* Texto para analizar *
● ● ●

Du Jour: La Primera Dama del Tequila en México

Vestida de blanco impecable, Bertha González Nieves es el centro de atención en Contramar, el restaurante a donde vas a ver y ser visto en la Ciudad de México. A pesar de que el comedor está lleno de peces gordos, González sigue atrayendo miradas.

Con toda razón, ya que desde 2009, cuando González se asoció con el CEO de Clear Channel, Bob Pittman, para fundar la marca de tequila ultrapremium Casa Dragones –el destilado de 275 dólares por botella, favorito de Oprah y del chef Eric Ripert– se convirtió en un personaje del circuito del lujo y la encarnación de la visión para los negocios en México.

“Es increíblemente articulada, sabe lo que hace y tiene una gran pasión por el tequila”, dice de ella Pittman, uno de los fundadores de MTV. Luego de un encuentro por casualidad en una fiesta, Pittman le sugirió a González que dejara su trabajo de entonces como ejecutiva en una destilería para asociarse con él.

Y González se lanzó. “Siempre había querido ser empresaria”, dice ahora, aludiendo a sus comienzos, cuando le vendía cosméticos a sus compañeras de clase, importaba ropa de diseñador y negociaba entre editoriales internacionales e imprentas nacionales, todo esto antes de cumplir 20 años.

● ● ●

* Problemas por resolver *
**1)** Responde estas preguntas sobre el artículo acerca de Bertha González Nieves:
(a) ¿En qué restaurante de la Ciudad de México se encuentra ella?
(b) ¿Cuánto cuesta una botella de Casa Dragones?
(c) ¿Qué les vendía a sus compañeras de clase?
**2)** Reproduce sin ningún cambio el fragmento del artículo acerca de Bertha González Nieves que comienza con "Con toda razón, ya" y continúa hasta "negocios en México.".

● ● ●

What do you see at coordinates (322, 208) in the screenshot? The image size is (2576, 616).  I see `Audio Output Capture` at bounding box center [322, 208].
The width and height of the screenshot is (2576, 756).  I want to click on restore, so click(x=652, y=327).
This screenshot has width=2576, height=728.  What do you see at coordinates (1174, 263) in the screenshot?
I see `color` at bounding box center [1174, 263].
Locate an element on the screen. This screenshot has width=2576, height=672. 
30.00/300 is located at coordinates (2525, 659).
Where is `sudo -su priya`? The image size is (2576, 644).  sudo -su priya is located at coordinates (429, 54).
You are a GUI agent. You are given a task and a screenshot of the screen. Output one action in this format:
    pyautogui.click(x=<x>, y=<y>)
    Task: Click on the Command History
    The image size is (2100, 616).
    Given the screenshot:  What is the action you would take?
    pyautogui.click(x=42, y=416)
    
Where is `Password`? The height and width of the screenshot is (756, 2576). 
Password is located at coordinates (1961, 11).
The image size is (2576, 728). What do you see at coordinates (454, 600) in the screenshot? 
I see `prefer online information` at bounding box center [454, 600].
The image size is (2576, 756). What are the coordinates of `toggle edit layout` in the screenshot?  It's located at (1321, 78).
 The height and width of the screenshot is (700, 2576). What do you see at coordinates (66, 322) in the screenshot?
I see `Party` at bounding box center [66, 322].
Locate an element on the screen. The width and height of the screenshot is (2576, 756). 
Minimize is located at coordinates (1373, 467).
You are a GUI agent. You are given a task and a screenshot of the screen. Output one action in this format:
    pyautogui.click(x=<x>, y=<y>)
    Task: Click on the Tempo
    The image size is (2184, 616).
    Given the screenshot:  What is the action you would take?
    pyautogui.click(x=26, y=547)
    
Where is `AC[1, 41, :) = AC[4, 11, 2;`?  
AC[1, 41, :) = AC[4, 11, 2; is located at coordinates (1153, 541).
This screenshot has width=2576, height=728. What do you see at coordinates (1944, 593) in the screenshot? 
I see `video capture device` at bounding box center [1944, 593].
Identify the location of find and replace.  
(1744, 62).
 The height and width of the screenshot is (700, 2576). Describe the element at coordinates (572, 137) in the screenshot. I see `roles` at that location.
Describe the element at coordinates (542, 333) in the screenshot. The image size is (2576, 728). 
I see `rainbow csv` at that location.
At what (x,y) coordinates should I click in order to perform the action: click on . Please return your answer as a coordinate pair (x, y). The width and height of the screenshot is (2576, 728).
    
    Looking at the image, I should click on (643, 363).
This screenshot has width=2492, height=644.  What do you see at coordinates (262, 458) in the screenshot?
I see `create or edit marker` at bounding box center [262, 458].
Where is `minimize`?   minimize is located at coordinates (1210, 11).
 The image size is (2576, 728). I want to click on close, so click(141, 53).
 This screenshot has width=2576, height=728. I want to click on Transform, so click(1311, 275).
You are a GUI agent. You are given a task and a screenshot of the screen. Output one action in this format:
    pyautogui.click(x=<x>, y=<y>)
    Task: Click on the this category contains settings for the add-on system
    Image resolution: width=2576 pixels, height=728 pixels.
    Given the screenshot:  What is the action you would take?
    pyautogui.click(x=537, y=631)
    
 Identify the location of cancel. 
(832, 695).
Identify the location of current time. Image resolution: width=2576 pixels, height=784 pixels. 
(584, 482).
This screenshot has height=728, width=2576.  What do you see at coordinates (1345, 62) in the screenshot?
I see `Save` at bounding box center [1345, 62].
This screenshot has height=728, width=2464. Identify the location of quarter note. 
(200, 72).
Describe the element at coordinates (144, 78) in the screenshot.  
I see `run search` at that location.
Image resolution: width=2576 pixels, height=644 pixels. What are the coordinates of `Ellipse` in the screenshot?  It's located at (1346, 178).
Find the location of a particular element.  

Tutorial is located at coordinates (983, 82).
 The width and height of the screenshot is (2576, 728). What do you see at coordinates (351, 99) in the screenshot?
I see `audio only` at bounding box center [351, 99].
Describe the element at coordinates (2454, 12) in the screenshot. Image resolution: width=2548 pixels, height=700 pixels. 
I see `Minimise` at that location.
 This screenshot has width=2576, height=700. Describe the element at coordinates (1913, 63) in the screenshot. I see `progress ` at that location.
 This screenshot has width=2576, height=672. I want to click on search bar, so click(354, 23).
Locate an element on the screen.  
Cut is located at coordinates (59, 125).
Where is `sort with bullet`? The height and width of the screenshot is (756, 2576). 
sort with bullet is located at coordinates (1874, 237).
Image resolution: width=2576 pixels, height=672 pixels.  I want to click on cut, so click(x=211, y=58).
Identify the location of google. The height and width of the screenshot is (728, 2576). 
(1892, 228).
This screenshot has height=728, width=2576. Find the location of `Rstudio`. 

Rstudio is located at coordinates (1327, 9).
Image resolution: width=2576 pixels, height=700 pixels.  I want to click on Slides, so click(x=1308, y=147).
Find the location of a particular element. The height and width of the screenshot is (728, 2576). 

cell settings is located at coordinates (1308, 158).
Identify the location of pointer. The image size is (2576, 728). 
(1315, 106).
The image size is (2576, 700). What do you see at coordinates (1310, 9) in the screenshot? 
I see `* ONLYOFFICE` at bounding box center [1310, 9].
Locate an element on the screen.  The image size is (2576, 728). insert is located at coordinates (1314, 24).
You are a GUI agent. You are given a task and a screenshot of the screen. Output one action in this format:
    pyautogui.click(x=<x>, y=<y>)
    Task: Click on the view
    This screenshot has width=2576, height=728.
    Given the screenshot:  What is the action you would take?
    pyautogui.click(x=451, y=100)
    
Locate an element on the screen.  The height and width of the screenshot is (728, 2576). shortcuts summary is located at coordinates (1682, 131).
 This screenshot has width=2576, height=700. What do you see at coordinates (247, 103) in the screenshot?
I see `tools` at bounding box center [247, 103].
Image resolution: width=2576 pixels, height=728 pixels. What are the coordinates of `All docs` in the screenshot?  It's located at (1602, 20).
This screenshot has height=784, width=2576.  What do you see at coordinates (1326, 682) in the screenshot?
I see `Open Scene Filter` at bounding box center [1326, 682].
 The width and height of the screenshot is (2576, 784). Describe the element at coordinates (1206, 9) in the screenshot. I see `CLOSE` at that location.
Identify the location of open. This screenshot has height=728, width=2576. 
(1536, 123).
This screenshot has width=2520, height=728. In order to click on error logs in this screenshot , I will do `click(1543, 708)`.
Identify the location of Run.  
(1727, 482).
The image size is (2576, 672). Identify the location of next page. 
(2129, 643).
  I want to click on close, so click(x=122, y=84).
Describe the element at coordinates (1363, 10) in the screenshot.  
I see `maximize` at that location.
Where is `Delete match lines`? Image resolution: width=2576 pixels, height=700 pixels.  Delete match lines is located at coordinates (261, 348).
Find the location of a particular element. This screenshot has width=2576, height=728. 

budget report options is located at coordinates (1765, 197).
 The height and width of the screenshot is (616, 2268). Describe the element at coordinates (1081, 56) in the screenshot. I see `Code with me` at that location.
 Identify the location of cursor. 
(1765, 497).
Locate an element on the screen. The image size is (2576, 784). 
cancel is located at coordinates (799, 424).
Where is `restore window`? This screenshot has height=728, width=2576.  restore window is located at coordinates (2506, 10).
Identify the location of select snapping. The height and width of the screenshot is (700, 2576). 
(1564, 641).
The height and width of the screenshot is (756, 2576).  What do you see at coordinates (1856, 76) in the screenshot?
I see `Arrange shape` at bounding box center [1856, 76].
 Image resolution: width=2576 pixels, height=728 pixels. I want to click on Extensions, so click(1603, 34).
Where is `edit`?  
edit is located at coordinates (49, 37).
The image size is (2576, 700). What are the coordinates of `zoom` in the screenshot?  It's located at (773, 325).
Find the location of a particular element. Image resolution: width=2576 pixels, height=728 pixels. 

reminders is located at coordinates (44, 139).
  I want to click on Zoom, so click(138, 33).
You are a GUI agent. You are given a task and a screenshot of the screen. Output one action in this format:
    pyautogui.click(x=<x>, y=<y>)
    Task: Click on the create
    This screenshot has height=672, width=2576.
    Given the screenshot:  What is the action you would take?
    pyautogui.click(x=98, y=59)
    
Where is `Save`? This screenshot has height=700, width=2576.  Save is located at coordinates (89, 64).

● ● ●

* Respuestas por apartado *
**1)**
(a) En Contramar.
(b) 275 dólares.
(c) Cosméticos.

**2)**
Con toda razón, ya que desde 2009, cuando González se asoció con el CEO de Clear Channel, Bob Pittman, para fundar la marca de tequila ultrapremium Casa Dragones –el destilado de 275 dólares por botella, favorito de Oprah y del chef Eric Ripert– se convirtió en un personaje del circuito del lujo y la encarnación de la visión para los negocios en México.